La domenica di riposo non ha alterato le prospettive della Reggina, che dopo aver archiviato la pratica Sancataldese, ha osservato con attenzione i risultati delle dirette concorrenti. Sebbene dal panorama calabrese non siano arrivate notizie esaltanti, con il Savoia vittorioso a Vibo e l’Athletic Palermo corsaro sul campo del Sambiase, l’unico raggio di sole è giunto dal pari tra Nissa e Nuova Igea Virtus.
Questo mezzo passo falso delle battistrada ha permesso alla squadra di Torrisi di rosicchiare due punti preziosi. Attualmente, la vetta occupata dal binomio Nuova Igea Virtus-Savoia dista appena tre lunghezze. Tuttavia, il distacco potrebbe salire a -4 qualora l’Athletic Palermo, attualmente a +1 sugli amaranto, dovesse espugnare Enna nel recupero di giovedì 5 marzo (ore 15).
Perché la bagarre favorisce la Reggina
In uno scenario così incerto, fare calcoli matematici appare un esercizio sterile, ma un dato emerge con chiarezza: l’elevato numero di pretendenti al titolo potrebbe paradossalmente giocare a favore della Reggina. Una lotta serrata e prolungata tra più compagini aumenta le probabilità di scontri diretti e passi falsi incrociati.
Il calendario, infatti, promette scintille: il Savoia dovrà affrontare la Nuova Igea Virtus alla terzultima e l’Athletic Palermo alla penultima. La Reggina incrocerà le lame con entrambe le attuali capoliste. La Nissa sfiderà i rosanero del Palermo il prossimo 22 marzo.
Dopo la sosta della prossima domenica, il match a Barcellona Pozzo di Gotto contro la Nuova Igea Virtus rappresenterà uno snodo cruciale per le ambizioni di promozione degli amaranto.

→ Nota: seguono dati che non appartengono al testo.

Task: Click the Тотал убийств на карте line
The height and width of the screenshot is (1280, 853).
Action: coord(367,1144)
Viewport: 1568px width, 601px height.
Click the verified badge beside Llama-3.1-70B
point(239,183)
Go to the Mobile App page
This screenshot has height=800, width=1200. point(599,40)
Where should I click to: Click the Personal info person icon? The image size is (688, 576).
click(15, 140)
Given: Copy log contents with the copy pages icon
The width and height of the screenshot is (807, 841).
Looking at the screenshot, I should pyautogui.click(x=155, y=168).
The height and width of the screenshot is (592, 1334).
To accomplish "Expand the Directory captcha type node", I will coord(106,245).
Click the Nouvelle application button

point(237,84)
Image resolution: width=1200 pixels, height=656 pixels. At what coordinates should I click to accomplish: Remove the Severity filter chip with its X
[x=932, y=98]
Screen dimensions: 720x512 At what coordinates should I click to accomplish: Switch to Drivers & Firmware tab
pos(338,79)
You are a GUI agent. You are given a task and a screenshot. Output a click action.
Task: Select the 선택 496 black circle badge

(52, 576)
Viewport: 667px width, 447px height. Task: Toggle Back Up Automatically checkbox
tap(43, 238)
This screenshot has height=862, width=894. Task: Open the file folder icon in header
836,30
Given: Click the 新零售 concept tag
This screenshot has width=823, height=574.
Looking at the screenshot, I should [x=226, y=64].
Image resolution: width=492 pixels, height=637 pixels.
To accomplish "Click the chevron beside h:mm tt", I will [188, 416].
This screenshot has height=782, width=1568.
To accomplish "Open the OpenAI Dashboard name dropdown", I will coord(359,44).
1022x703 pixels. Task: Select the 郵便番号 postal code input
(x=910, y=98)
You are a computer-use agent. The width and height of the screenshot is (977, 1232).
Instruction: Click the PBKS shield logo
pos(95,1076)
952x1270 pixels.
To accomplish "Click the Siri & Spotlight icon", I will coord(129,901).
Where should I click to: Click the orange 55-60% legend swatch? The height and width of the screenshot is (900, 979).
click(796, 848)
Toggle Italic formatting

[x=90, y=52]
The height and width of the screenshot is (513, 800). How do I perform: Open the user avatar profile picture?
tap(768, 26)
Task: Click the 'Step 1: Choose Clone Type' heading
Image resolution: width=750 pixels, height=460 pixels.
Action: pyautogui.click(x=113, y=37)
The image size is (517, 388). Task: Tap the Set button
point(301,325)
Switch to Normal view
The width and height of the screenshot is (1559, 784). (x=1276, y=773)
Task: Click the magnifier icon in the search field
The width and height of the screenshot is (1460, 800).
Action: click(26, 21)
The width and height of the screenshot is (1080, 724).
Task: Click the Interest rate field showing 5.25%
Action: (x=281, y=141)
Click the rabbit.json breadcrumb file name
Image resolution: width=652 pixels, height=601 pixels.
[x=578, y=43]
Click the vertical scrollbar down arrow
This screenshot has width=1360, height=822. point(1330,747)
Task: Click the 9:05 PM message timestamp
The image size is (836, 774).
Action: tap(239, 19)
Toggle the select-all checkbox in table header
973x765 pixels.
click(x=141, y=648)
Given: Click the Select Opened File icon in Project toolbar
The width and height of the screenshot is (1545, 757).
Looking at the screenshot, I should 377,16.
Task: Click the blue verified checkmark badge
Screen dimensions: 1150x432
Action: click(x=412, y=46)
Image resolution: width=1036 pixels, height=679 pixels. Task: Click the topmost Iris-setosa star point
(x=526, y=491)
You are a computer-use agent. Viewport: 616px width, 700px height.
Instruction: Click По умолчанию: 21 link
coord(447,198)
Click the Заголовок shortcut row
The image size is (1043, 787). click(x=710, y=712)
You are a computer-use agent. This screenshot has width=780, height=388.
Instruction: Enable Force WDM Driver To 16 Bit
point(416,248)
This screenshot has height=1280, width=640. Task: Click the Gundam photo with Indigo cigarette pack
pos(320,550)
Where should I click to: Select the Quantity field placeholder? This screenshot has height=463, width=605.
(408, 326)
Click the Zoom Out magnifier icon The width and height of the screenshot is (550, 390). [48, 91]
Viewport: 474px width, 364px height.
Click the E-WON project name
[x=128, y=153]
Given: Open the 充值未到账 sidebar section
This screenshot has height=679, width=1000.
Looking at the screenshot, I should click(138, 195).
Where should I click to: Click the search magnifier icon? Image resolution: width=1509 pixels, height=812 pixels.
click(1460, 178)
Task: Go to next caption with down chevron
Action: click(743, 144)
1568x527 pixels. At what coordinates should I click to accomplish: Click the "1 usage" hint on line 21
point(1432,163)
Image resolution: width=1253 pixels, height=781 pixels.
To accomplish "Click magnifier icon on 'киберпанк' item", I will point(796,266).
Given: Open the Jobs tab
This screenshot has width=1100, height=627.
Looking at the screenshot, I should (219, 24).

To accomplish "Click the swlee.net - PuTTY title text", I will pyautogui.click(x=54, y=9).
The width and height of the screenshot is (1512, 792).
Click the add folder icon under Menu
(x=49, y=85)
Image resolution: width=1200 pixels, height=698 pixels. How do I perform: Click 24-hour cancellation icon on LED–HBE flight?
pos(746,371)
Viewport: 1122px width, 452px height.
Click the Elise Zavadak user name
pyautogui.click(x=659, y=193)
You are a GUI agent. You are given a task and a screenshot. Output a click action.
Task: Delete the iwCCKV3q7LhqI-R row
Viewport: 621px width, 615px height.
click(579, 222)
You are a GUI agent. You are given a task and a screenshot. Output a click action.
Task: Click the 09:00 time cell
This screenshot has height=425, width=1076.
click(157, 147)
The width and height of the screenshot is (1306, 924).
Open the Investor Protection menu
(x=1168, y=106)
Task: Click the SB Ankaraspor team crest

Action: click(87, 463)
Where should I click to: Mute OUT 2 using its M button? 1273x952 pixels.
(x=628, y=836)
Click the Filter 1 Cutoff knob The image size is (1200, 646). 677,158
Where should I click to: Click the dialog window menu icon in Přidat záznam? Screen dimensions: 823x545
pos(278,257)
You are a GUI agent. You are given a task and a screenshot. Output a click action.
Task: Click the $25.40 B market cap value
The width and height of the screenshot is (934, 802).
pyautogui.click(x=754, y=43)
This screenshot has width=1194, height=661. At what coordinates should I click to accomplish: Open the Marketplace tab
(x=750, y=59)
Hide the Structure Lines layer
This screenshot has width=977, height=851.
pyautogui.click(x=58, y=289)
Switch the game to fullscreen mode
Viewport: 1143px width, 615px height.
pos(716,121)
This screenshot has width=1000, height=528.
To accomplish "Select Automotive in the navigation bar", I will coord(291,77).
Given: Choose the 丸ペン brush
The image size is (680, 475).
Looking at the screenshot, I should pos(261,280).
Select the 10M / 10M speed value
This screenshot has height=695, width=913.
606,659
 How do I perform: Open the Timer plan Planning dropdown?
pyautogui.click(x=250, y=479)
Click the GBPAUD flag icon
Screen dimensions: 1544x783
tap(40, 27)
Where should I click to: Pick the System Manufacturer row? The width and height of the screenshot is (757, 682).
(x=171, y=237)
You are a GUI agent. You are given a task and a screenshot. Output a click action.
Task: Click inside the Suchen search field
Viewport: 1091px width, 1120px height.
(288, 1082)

Torrisi non si accontenta: “Voglio sempre il massimo”
Al di là della classifica, la Reggina riparte dalle certezze tecniche ritrovate nell’ultimo turno. Coach Torrisi ha espresso soddisfazione per l’atteggiamento mostrato, pur mantenendo alta l’asticella della tensione interna. “Ho rivisto la mia Reggina che si è rialzata dopo il ko di Lamezia – ha dichiarato il tecnico nell’analizzare la sfida – Abbiamo sfoderato una buona pressione, mantenendo le distanze e attaccando gli spazi. Successo meritato, ma c’è ancora qualcosa da migliorare. Non mi accontento e i ragazzi sanno che da loro pretendo sempre il massimo”.
Per centrare l’obiettivo, la strategia è chiara: dimenticare la calcolatrice e puntare alle otto vittorie nelle restanti otto giornate.